RAW DATA: Begin
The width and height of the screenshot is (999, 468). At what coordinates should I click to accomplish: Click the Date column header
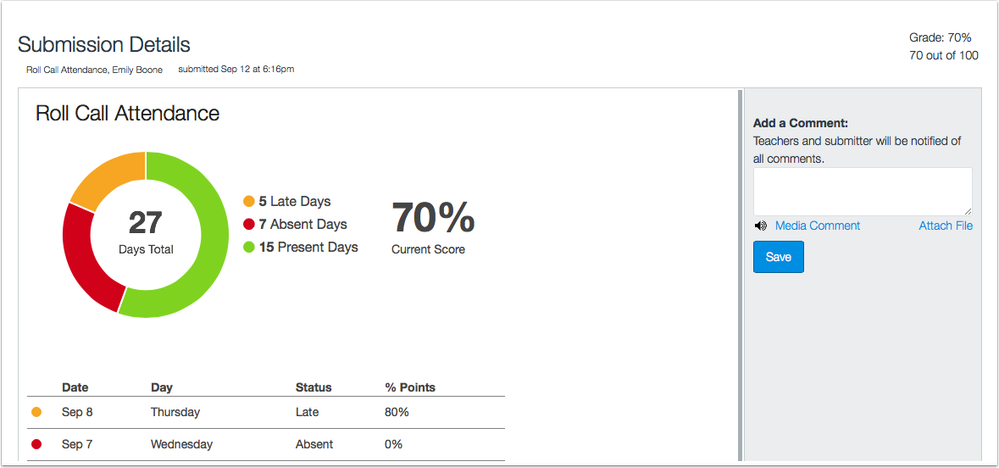click(75, 387)
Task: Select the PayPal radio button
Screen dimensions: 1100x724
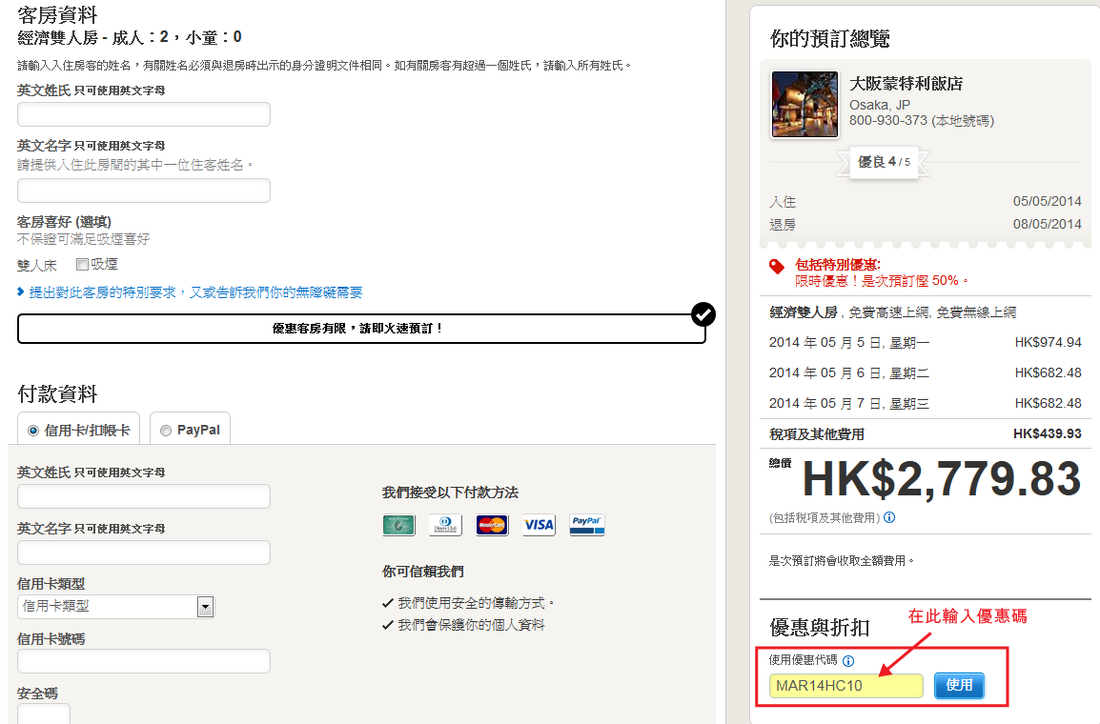Action: click(165, 431)
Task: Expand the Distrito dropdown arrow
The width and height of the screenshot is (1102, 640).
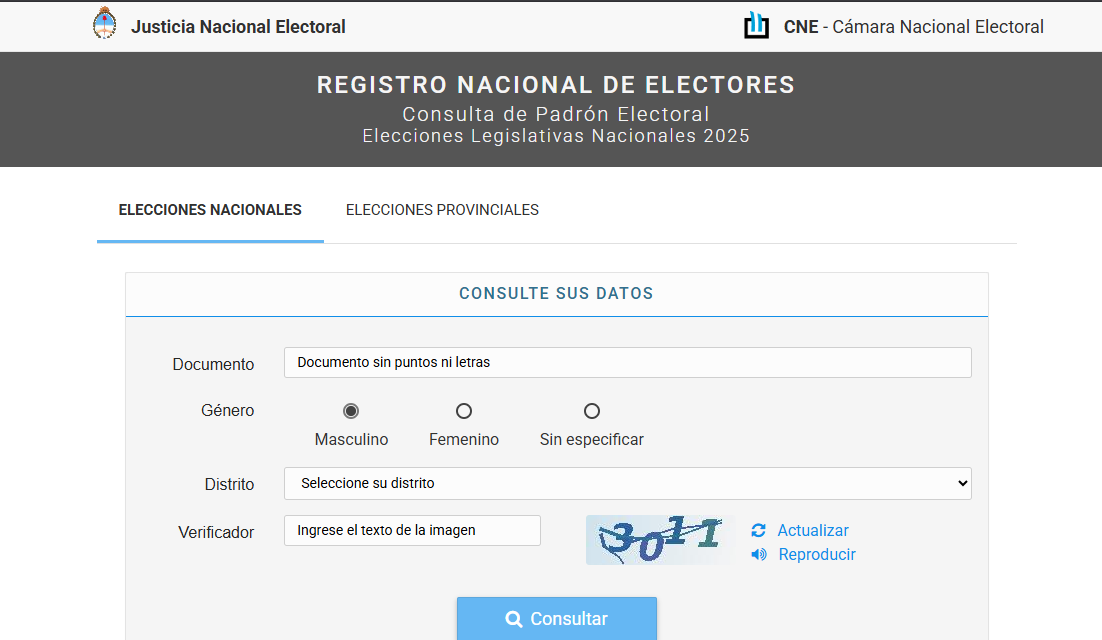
RAW DATA: End
**EXERCISE AIM**
Each of the entries above must be output exactly, with none of the pictures.

**RESPONSE**
The width and height of the screenshot is (999, 468). At what coordinates should I click to accomplish: Click the Date column header
click(75, 387)
Task: Select the PayPal radio button
Screen dimensions: 1100x724
Action: click(165, 431)
Task: Expand the Distrito dropdown arrow
The width and height of the screenshot is (1102, 640).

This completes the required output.